During Friday’s press briefing, a reporter asked White House press secretary Josh Earnest, “Does the Democratic voting public have a right to see Secretary Clinton’s emails before they cast ballots?”
Earnest responded, “Well, I think no.”
“I think the extraordinary request that Secretary Clinton put forward to actually release her emails is something that I’m not sure has a precedent except for federal office holders,” the spokesman continued.
Earnest said that most Democratic voters probably don’t care about Clinton’s emails anyway.
“The fact is that Democratic primary voters — to the extent they are interested in reading those emails, and I’m not sure very many of them are, but to the extent that they are — have already had the opportunity to review tens of thousands of them, or at least tens of thousands of pages of them,” Earnest continued.

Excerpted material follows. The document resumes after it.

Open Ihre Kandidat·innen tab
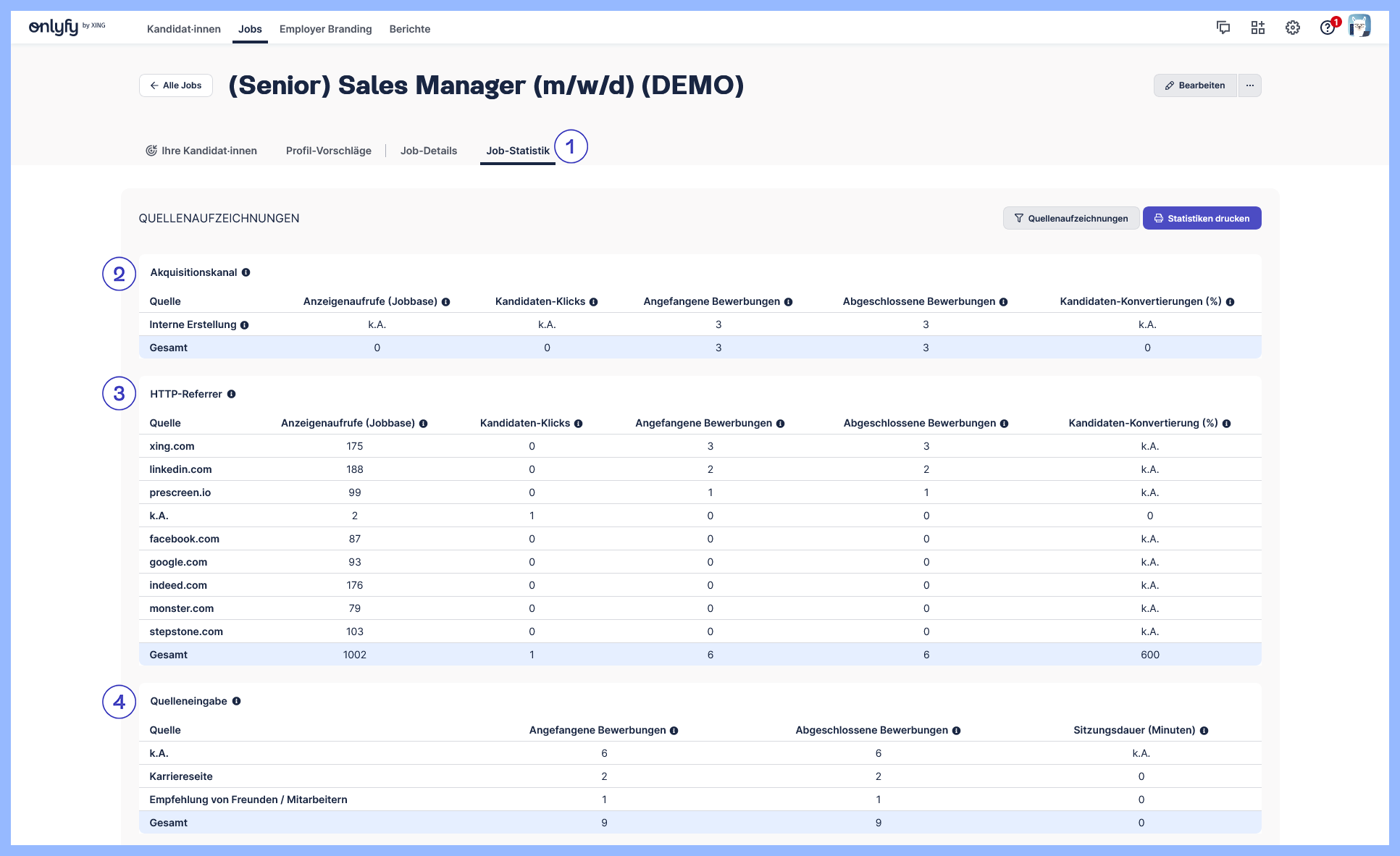coord(201,151)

The State Department announced it would not release 22 email messages were top secret and could not be released.
This comes amid the FBI investigation into whether Clinton’s private email server could have mishandled classified information. Some commentators speculated Friday the investigation could be moving toward an indictment.
Earnest conceded that the emails were subject to the public records law.
“There is more work that needs to be done and the State Department has been engaged in a rigorous process to ensure that the release of those emails is consistent with the standards that are laid out in the Freedom of Information Act,” Earnest said. “And given the volume of material they had to review, they weren’t able to complete that work in the time frame that was laid out by the judge, but they have a plan in place to complete that work as soon as possible, and I know they are pursuing that even as we speak.”